*LISTING:*
-------

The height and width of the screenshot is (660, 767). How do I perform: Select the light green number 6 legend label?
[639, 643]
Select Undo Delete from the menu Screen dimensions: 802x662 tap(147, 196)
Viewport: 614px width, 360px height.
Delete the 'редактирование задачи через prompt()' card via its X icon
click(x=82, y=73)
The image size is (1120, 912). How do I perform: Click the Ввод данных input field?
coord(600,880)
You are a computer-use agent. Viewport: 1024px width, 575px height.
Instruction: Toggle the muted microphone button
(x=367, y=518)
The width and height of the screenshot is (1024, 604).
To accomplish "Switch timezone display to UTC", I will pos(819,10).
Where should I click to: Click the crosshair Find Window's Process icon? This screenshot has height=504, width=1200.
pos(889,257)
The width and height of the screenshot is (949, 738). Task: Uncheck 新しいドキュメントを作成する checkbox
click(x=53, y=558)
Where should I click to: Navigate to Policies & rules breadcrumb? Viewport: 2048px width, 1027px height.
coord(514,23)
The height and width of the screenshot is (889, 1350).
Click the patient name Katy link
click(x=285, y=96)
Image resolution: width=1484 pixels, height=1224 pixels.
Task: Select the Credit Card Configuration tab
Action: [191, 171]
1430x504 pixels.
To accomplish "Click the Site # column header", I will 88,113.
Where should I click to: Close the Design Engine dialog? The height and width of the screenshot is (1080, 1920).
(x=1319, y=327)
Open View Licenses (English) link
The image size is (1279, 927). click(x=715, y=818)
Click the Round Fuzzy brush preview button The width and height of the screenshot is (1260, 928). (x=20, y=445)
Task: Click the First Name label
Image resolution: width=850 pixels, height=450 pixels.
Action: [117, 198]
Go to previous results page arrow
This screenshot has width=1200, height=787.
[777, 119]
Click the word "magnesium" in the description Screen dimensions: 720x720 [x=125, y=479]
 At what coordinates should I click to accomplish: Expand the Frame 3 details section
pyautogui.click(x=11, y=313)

-------

*PROBLEM STATEMENT:*
Copy out all of the rows above verbatim, keeping their order and every character unchanged.

*RESPONSE FOR THIS EXERCISE:*
The height and width of the screenshot is (660, 767). How do I perform: Select the light green number 6 legend label?
[639, 643]
Select Undo Delete from the menu Screen dimensions: 802x662 tap(147, 196)
Viewport: 614px width, 360px height.
Delete the 'редактирование задачи через prompt()' card via its X icon
click(x=82, y=73)
The image size is (1120, 912). How do I perform: Click the Ввод данных input field?
coord(600,880)
You are a computer-use agent. Viewport: 1024px width, 575px height.
Instruction: Toggle the muted microphone button
(x=367, y=518)
The width and height of the screenshot is (1024, 604).
To accomplish "Switch timezone display to UTC", I will pos(819,10).
Where should I click to: Click the crosshair Find Window's Process icon? This screenshot has height=504, width=1200.
pos(889,257)
The width and height of the screenshot is (949, 738). Task: Uncheck 新しいドキュメントを作成する checkbox
click(x=53, y=558)
Where should I click to: Navigate to Policies & rules breadcrumb? Viewport: 2048px width, 1027px height.
coord(514,23)
The height and width of the screenshot is (889, 1350).
Click the patient name Katy link
click(x=285, y=96)
Image resolution: width=1484 pixels, height=1224 pixels.
Task: Select the Credit Card Configuration tab
Action: [191, 171]
1430x504 pixels.
To accomplish "Click the Site # column header", I will 88,113.
Where should I click to: Close the Design Engine dialog? The height and width of the screenshot is (1080, 1920).
(x=1319, y=327)
Open View Licenses (English) link
The image size is (1279, 927). click(x=715, y=818)
Click the Round Fuzzy brush preview button The width and height of the screenshot is (1260, 928). (x=20, y=445)
Task: Click the First Name label
Image resolution: width=850 pixels, height=450 pixels.
Action: [117, 198]
Go to previous results page arrow
This screenshot has width=1200, height=787.
[777, 119]
Click the word "magnesium" in the description Screen dimensions: 720x720 [x=125, y=479]
 At what coordinates should I click to accomplish: Expand the Frame 3 details section
pyautogui.click(x=11, y=313)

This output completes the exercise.